• _Work instruction_:
Wherever the word "chevron" occurs in the lines below, copy the whole line.

(Stored data)
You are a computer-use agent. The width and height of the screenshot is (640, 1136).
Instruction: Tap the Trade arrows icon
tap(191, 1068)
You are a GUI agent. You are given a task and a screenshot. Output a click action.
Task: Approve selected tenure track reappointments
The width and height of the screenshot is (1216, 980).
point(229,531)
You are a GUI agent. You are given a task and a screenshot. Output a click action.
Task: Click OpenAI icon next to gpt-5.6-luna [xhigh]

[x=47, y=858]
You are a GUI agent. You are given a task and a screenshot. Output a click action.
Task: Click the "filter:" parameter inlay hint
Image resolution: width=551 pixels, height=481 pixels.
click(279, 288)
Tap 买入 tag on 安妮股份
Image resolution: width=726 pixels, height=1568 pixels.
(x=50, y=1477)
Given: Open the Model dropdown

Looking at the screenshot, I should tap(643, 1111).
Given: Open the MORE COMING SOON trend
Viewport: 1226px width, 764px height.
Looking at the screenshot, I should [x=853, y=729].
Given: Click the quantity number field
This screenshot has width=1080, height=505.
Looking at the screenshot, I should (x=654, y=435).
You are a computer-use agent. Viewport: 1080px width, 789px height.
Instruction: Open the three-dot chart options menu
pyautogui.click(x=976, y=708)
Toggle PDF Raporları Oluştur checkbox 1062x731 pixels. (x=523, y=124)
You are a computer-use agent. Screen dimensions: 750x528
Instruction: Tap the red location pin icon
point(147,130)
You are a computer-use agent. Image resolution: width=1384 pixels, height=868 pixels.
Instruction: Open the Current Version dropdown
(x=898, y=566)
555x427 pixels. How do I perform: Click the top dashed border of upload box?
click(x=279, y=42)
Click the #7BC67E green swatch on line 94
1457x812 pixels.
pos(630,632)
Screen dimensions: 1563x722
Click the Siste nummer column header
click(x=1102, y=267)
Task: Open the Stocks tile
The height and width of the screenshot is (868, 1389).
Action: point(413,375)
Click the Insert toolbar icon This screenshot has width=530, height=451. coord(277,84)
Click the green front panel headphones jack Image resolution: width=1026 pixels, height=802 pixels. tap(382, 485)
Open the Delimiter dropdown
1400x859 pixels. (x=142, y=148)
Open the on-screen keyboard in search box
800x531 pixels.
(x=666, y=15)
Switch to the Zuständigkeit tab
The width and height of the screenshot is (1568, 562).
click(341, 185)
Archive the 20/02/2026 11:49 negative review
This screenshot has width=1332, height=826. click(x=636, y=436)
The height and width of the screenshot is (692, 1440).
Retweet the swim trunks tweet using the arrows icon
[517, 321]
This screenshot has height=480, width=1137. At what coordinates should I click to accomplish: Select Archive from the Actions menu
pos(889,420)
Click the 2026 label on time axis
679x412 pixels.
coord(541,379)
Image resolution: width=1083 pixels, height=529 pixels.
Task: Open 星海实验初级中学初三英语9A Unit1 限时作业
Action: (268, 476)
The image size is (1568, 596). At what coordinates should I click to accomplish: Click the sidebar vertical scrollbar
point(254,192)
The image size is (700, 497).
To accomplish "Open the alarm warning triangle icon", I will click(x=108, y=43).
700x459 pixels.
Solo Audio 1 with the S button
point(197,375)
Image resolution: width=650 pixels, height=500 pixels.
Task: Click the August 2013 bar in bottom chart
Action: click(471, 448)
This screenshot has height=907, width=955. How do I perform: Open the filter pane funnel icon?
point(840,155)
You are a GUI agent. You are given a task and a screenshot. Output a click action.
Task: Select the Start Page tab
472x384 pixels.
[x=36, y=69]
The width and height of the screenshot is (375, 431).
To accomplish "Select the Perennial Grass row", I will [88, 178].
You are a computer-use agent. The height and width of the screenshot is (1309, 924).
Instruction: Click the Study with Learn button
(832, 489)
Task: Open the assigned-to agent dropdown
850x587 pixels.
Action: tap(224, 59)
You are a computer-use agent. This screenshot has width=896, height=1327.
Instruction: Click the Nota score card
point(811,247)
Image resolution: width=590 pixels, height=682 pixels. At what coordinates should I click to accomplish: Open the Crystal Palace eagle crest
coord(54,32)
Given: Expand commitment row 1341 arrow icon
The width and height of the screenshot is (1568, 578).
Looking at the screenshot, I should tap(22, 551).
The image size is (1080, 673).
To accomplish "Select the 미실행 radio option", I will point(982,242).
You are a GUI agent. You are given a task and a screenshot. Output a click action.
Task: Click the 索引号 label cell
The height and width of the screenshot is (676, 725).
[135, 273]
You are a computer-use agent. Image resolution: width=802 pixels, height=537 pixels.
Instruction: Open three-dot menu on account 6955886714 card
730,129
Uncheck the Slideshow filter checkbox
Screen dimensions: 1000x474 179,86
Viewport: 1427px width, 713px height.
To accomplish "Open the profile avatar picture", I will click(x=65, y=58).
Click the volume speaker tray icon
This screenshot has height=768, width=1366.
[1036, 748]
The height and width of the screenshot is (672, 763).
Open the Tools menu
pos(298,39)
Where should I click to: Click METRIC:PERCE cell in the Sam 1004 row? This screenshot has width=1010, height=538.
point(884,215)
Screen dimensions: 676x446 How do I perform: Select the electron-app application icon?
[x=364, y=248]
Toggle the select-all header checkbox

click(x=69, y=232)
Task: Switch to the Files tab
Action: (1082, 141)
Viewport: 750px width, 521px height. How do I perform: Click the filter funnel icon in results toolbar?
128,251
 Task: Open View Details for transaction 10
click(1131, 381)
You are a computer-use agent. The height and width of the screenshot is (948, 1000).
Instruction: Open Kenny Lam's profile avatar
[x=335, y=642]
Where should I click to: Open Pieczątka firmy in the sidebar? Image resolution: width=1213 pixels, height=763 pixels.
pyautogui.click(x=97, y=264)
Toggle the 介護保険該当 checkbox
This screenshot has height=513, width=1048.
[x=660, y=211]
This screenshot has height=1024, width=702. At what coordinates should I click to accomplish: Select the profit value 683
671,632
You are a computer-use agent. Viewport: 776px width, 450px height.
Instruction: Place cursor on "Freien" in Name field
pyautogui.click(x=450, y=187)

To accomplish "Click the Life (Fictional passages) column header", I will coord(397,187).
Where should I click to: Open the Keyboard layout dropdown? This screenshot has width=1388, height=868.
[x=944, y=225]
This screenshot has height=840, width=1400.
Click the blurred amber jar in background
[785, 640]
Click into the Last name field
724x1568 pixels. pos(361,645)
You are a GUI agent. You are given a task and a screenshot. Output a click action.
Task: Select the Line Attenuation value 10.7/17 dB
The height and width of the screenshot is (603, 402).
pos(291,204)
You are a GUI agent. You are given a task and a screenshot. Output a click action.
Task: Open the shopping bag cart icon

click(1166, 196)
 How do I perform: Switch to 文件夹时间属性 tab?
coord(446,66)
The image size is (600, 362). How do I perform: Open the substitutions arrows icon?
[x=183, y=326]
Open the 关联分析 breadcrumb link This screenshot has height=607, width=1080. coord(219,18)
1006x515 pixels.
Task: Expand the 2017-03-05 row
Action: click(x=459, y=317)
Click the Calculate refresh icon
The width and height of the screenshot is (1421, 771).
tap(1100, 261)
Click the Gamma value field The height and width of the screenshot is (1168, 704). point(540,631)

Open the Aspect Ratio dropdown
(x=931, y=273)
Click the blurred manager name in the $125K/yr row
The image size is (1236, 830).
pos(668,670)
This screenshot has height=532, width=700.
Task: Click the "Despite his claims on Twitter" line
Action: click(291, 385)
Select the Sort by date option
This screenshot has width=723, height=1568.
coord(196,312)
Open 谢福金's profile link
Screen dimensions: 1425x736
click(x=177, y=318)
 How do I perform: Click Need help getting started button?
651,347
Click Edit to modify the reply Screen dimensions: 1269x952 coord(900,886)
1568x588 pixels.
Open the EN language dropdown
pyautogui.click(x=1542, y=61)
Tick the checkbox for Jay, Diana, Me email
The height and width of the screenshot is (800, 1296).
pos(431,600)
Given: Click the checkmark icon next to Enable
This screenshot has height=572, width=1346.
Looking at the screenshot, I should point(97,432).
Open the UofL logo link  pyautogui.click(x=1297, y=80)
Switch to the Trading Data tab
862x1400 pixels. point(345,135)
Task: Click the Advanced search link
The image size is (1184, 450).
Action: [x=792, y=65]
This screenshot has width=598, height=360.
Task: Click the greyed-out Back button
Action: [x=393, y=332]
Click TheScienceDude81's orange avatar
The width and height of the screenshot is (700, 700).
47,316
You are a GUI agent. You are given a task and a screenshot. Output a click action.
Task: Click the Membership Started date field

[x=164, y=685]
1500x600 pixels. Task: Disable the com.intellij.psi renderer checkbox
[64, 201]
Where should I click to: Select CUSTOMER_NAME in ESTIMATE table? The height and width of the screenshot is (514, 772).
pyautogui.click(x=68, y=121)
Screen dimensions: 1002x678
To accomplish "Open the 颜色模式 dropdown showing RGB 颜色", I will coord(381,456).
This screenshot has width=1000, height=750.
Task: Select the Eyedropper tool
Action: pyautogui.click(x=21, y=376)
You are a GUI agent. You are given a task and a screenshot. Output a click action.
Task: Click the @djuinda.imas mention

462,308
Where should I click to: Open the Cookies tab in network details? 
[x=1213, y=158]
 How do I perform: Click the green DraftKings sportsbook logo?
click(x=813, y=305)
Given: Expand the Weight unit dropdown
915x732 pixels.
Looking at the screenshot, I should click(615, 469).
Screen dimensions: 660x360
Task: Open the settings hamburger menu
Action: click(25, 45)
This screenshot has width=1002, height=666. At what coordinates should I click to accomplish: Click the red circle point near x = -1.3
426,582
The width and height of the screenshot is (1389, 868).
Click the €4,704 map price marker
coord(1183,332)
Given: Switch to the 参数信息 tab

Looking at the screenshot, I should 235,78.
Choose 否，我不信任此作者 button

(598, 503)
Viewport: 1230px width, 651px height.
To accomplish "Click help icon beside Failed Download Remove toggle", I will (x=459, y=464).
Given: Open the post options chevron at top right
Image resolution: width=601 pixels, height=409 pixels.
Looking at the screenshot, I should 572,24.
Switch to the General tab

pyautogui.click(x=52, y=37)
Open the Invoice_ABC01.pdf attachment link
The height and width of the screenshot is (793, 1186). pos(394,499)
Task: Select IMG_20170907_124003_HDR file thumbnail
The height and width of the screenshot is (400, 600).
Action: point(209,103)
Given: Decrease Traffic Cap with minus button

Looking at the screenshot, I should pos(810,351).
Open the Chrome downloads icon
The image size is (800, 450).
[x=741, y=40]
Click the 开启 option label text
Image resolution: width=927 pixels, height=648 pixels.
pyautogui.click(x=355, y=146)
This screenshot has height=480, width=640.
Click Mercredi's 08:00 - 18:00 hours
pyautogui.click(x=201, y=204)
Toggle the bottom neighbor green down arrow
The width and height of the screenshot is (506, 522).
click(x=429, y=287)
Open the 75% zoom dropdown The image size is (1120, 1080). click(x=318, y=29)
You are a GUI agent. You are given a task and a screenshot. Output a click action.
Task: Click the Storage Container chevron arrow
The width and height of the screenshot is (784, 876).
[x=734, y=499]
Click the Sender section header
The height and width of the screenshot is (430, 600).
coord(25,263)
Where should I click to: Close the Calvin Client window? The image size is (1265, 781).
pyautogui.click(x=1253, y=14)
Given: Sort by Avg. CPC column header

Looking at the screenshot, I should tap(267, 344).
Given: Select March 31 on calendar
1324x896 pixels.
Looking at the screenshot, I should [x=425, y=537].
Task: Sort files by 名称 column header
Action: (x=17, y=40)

• _Exercise solution_:
Given: Open the post options chevron at top right
Task: Click the Storage Container chevron arrow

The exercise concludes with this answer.